Raw data –

..........

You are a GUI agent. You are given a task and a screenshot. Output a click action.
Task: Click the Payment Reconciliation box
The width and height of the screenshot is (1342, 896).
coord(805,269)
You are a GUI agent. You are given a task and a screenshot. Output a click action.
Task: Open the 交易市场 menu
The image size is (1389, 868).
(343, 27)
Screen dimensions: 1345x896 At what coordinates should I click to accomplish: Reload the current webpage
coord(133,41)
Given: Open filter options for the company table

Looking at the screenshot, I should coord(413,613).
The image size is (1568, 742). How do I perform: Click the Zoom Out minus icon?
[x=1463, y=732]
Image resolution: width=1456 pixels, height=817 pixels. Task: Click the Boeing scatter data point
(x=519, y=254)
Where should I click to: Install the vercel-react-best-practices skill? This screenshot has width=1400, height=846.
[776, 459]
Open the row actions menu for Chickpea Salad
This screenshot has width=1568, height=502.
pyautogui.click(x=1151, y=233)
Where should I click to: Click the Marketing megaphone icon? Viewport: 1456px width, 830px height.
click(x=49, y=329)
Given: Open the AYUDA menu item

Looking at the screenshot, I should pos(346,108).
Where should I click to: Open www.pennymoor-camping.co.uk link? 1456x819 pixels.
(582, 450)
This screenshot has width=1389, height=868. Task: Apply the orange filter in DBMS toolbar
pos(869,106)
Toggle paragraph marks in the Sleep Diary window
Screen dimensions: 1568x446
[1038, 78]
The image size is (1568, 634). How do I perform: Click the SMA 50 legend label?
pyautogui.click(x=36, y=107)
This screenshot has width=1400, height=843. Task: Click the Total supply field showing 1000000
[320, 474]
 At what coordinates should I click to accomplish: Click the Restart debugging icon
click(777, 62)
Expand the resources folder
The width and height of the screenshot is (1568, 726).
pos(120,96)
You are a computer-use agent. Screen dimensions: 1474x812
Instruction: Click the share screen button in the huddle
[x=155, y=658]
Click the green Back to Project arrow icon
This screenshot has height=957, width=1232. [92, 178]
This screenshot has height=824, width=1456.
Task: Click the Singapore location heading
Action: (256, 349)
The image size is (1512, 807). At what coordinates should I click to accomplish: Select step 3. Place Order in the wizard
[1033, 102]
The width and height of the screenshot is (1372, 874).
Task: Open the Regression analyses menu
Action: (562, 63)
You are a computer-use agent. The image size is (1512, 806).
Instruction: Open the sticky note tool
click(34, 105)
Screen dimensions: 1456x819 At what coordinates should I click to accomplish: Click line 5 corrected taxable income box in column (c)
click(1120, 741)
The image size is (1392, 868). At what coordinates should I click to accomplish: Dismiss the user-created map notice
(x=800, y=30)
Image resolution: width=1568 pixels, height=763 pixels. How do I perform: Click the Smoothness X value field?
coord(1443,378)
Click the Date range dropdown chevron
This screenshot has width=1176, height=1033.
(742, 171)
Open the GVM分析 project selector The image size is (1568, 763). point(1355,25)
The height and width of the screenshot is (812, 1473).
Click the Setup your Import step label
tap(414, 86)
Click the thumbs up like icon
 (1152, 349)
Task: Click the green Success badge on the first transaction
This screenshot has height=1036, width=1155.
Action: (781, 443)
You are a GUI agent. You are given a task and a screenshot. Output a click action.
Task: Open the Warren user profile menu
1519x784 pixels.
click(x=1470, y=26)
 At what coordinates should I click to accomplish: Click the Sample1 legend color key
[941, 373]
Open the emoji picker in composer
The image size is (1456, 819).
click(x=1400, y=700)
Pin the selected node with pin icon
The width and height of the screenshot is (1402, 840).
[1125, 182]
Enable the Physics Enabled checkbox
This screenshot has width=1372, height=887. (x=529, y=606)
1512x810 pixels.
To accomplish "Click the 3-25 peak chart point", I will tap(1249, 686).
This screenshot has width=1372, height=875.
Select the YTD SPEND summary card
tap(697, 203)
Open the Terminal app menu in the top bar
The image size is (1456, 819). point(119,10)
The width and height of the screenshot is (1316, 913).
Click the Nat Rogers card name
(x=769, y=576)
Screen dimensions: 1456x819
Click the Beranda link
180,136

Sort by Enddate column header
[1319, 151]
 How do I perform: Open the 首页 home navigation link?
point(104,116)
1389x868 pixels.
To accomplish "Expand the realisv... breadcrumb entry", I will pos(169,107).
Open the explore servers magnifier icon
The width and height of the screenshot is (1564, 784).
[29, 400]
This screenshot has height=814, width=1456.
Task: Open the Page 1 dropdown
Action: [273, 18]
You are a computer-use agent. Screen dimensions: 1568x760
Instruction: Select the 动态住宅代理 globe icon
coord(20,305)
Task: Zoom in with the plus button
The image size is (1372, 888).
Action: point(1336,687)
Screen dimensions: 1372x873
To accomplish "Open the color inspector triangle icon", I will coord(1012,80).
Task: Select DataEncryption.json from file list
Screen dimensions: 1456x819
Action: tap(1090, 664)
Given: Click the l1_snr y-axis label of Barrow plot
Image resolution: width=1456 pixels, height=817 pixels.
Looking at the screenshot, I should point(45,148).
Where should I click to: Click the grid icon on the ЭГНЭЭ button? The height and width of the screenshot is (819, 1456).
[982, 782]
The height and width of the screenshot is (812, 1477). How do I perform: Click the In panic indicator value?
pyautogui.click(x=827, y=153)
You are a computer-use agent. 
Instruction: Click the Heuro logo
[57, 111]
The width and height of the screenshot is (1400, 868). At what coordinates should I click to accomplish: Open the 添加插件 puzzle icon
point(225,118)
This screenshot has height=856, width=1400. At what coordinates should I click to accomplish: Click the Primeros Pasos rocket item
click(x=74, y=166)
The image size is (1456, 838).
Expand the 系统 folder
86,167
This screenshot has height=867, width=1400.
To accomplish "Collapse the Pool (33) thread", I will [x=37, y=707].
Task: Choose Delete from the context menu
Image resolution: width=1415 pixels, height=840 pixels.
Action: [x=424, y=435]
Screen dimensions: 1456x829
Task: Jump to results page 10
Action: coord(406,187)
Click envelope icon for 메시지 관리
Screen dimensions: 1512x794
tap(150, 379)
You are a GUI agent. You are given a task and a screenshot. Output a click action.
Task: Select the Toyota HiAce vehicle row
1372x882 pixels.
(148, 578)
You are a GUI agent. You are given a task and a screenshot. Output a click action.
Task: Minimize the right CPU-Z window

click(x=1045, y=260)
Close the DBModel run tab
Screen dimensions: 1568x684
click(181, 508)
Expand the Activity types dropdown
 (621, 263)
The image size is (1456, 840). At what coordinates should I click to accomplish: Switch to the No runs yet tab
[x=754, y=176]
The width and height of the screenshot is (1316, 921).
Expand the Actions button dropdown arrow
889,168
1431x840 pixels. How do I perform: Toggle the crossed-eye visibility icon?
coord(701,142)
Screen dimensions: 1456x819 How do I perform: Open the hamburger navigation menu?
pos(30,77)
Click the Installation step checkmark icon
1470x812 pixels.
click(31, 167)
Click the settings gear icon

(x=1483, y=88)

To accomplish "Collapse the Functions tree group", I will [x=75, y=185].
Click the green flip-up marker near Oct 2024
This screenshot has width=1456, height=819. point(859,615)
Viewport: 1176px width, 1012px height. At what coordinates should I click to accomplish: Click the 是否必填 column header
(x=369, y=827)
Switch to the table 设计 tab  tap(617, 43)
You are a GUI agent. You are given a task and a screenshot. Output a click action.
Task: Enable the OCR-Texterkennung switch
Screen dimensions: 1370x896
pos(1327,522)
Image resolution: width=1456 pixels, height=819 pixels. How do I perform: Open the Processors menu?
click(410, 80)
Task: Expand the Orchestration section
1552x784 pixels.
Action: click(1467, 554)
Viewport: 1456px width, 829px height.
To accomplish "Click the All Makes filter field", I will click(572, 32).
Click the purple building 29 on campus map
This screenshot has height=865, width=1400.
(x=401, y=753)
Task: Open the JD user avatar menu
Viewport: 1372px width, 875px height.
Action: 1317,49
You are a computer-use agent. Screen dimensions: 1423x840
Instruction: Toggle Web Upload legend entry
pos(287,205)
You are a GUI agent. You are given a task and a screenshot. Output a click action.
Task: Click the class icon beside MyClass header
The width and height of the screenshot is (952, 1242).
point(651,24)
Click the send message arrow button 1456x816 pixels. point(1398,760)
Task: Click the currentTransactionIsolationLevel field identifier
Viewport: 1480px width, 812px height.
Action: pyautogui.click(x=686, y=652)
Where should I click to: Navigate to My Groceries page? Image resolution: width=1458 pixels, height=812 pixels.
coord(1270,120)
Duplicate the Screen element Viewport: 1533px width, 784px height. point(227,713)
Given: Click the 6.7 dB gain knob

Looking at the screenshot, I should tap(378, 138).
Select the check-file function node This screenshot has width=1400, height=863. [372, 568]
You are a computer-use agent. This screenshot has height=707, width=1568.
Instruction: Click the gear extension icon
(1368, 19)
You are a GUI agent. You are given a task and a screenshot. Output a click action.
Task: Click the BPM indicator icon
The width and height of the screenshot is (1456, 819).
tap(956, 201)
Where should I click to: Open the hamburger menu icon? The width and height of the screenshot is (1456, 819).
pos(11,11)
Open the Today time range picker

..........

Your response should be the lines of the entries above that include the string "Collapse".

Task output –
To accomplish "Collapse the Pool (33) thread", I will [x=37, y=707].
To accomplish "Collapse the Functions tree group", I will [x=75, y=185].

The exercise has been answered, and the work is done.